[DATA FOR THE TASK]

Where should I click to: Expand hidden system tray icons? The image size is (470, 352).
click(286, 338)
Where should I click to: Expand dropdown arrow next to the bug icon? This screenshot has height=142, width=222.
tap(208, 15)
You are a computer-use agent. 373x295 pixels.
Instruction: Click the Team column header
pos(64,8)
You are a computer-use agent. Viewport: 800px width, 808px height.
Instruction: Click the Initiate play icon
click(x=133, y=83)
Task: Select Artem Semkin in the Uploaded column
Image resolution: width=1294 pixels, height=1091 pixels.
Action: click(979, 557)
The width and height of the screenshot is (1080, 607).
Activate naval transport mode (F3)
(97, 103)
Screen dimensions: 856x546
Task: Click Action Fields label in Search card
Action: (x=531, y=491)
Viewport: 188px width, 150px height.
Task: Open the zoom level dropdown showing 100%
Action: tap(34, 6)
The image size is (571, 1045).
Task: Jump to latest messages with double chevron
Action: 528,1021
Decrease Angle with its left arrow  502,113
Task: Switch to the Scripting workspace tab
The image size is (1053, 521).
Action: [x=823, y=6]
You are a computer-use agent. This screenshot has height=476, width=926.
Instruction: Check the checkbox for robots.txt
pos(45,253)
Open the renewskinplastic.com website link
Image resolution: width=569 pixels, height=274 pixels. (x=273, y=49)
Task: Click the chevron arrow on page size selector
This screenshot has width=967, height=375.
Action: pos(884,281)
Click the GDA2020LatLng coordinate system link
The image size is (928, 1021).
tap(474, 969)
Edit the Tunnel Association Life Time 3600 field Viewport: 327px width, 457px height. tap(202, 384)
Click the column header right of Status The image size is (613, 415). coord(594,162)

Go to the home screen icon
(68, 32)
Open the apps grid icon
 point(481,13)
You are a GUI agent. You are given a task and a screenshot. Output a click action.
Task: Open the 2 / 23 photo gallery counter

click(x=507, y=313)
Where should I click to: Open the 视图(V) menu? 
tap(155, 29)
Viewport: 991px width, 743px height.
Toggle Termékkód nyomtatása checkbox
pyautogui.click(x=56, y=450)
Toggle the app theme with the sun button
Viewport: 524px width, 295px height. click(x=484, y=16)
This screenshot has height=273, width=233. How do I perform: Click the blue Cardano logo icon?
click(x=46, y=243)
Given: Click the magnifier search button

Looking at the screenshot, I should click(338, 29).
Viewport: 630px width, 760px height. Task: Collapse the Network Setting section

[/DATA FOR THE TASK]

_WHAT TO DO:_
A complete answer reproduces every line of the records in which the word "agent" occurs.

_SOLUTION BELOW:_
You are a computer-use agent. 373x295 pixels.
You are a computer-use agent. Viewport: 800px width, 808px height.
You are a computer-use agent. This screenshot has height=476, width=926.
You are a GUI agent. You are given a task and a screenshot. Output a click action.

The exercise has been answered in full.